## What the task requires
Collect each line of the records containing the string "element".

## Records for processing
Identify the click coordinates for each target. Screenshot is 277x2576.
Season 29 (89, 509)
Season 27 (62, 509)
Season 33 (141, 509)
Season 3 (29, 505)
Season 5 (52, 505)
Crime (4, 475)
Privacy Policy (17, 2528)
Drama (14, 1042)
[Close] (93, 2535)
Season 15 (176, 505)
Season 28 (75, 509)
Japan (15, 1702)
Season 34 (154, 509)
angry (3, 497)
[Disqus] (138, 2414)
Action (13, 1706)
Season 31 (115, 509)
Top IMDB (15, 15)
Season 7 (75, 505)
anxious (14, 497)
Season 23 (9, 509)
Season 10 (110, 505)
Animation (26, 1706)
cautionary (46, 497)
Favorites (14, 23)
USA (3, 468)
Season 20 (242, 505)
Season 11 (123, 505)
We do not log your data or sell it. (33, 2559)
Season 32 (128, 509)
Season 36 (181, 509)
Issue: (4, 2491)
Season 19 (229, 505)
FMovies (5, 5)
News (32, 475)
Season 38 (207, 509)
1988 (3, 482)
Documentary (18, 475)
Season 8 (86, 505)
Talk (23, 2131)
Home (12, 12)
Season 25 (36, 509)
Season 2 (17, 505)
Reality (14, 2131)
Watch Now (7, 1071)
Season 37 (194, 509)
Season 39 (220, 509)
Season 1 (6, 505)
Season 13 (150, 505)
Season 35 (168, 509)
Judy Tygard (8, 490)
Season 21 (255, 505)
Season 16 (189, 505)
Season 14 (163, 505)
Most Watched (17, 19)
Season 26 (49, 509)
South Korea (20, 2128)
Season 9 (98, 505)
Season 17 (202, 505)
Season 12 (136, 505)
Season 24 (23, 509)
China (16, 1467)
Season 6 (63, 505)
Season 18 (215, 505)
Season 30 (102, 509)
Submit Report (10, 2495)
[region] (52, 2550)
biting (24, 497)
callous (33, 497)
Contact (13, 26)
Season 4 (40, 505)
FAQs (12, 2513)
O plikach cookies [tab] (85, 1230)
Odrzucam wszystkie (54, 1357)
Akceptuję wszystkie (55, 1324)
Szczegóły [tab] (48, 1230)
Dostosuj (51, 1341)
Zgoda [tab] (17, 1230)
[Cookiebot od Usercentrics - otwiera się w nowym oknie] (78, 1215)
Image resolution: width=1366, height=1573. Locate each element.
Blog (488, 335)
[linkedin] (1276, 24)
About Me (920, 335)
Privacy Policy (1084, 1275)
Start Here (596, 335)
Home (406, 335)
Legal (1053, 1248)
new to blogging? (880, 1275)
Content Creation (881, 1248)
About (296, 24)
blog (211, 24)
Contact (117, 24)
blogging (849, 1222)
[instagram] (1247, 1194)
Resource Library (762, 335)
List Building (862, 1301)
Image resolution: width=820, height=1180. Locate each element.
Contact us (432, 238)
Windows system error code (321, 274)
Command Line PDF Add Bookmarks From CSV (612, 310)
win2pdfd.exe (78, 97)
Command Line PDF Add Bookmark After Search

## Response
Image resolution: width=1366, height=1573. Locate each element.
Image resolution: width=820, height=1180. Locate each element.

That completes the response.